**Text under study**

3. **Chevron: > or >>**
Overwrites or Appends output to a file.

### Other useful commands
1. **gzip** - Used for zipping/unzipping files that end in .gz
2. **tar** - Used for bundling/unbundlind archives that in in .tar
3. **find** - Search for files that match a pattern
4. **wget** - Download a file from the internet

## Exercises

### 1) Greetings!

Use the Greet_User.py script to greet 3 different users and save the output to a single file called greetings.txt. This file should contain the output of the 3 different greetings.

### 2) Someone else's code

Look at the two scripts Rev_Comp.py and Get_Fasta_Seq.py using less (or your favorite text editor). Both have a commented section similar to the Greet_User.py script, and have examples of how to run them.

A) Use the Rev_Comp.py script to find the reverse complement of the sequence AATTGGCC. 

B) Use the Get_Fasta_Seq.py to find the sequence of the 3rd chromosome (named chrIII) of the Yeast_Genome.fasta file. Save the result to a file called chrIII.seq

### 3) Good old wc

Look up the man page for the 'wc' command. Use the wc command and the chrIII.seq file to determine the number of nucleotides on the 3rd chromosome.

Can you do this without first creating the chrIII.seq file?

### 4) Bulding a pipeline

Use the Rev_Comp.py and Get_Fasta_Seq.py scripts to generate the reverse complement of the 3rd chromosome (chrIII) of the Yeast_Genome.fasta file in a single line using a pipe. Save the result to a file called chrIII_revcomp.seq. Check your result using wc on both files to determine if they are the same length. 


### 5) Star-Struck

Use wc or ls (or a combination of both or even more) along with appropiate wild-card characters (\*) to do the following within the 1.1 folder. Record the commands used, and the computer should count, not you!

**Directions for this task**
Carry on the command-line exercise sheet from the point where it stops.

**Information**
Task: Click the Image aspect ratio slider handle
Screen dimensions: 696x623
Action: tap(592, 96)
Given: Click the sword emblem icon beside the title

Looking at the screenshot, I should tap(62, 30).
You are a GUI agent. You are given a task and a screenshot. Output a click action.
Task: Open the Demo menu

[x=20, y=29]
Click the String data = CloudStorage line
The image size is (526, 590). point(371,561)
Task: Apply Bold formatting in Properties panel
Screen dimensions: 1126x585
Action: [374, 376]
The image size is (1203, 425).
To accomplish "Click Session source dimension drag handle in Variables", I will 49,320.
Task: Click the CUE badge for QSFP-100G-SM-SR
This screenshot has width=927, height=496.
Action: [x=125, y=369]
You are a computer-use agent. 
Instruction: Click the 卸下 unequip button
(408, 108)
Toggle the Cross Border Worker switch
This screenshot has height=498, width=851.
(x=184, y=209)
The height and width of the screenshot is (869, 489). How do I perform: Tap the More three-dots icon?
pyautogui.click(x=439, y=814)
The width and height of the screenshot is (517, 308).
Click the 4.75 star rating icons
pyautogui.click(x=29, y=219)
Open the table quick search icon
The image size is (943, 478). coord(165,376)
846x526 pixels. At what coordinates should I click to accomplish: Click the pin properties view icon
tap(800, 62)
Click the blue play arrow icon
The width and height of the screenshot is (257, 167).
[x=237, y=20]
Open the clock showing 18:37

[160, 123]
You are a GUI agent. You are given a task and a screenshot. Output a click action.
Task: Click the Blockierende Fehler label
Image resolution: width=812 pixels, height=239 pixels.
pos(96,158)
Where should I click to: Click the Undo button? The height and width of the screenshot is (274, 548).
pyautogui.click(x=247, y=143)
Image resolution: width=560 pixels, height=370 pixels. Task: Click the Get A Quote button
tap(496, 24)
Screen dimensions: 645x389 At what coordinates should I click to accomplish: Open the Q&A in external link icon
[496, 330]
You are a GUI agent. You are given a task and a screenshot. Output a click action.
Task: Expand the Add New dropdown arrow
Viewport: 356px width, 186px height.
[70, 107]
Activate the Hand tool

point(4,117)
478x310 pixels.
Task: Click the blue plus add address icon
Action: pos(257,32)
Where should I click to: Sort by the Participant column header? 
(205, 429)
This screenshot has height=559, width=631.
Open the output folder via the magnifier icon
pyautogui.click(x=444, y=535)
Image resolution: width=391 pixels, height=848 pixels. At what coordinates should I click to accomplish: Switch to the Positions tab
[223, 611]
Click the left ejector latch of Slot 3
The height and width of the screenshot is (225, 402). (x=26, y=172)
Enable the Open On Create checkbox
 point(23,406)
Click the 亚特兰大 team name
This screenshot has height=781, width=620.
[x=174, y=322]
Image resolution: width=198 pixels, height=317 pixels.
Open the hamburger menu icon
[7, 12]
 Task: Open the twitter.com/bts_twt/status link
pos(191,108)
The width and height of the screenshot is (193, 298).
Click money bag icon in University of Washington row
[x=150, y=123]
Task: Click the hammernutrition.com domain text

**Expected answer**
A) List all text (.txt) files

B) List all files starting with the letter 'c'

C) List all files within the Notes folder

D) Count the number of characters in the pythons_of_the_world.txt file

E) Count the number of lines in each text (.txt) file 

F) Count the number of files/folders within the 1.1 folder 

G) Count the number of files starting with the letter 'c'

H) Count the total number of characters in all files within the 1.1 folder (should be a single number)

I) Count the total number of lines in all text (.txt) files within the 1.1 folder (should be a single number)


### 6) Wait, you said this wouldn't be on the test!

Look at the "Other Useful Commands" section of the lecture. 

A) Count number of chromosomes in the whole yeast genome file using commands from the lecture. 

B) Determine the total size of the genome in base-pairs (FASTA header lines don't count!)

C) CHALLENGE. Count the number of times a line in pythons_of_the_world.txt starts with 'Python.' How many times is 'python' the second word in the line? The third?

### 7) Moving beyond the lecture
Use Google and any other references you want to find a command that tells you how much disk space you have left. Use the 'man' command to see how it works. How much space is left on your system? Find the option that makes the command output in terms of gigabytes and megabytes-- 'human-readable' form.